Is LG Killing its Smartphone Business?
LG Electronics has indicated that it might finally shut down its smartphone business after years of losses and being unable to make a dent in the highly competitive world of mobile phones.
In a report on Nikkei Asia, LG CEO Brian Kwon said the company is “open” to all options for its mobile business in a memo to employees last week.
"LG Electronics believes we have reached the point where we need to make the best decision about our mobile phone business, considering current and future competitiveness," Kwon said. "We are reviewing directions of the mobile communication division, opening the door for all options."
Investors welcomed the news, resulting in a 25 percent spike in the company’s shares in the days following the announcement. Analysts believe the move will help LG become more competitive in other areas, including home appliances and automotive parts.
LG has posted more than $4 billion (P42 billion) in losses in its smartphone business over the last four years, according to Nikkei Asia. Kwon said the company has suffered 23 consecutive loss-making quarters.
At one point in the late 2000s, LG was one of the world’s top three mobile phone makers, along with Samsung and Nokia. The last time LG made a significant splash in the sales of its mobile phone was in 2014, when its G3 sold over 10 million units. Since then it has been unable to keep pace with brands like Samsung, Apple, and Huawei.

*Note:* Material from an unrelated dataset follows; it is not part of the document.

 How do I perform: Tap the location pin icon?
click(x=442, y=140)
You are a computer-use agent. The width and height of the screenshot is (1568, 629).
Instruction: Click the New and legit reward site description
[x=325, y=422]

LG's share in the global smartphone market was less than two percent as of the third quarter of 2020. Samsung led the pack at 22 percent, followed by Huawei at 14 percent and, Apple at 11 percent.
Earlier this month, however, LG teased a rollable phone during the Consumer Electronics Show 2021.
Watch the teaser here:
Tech watchers say we might not even see that phone rolled-out to the market. We’ll just have to wait and see.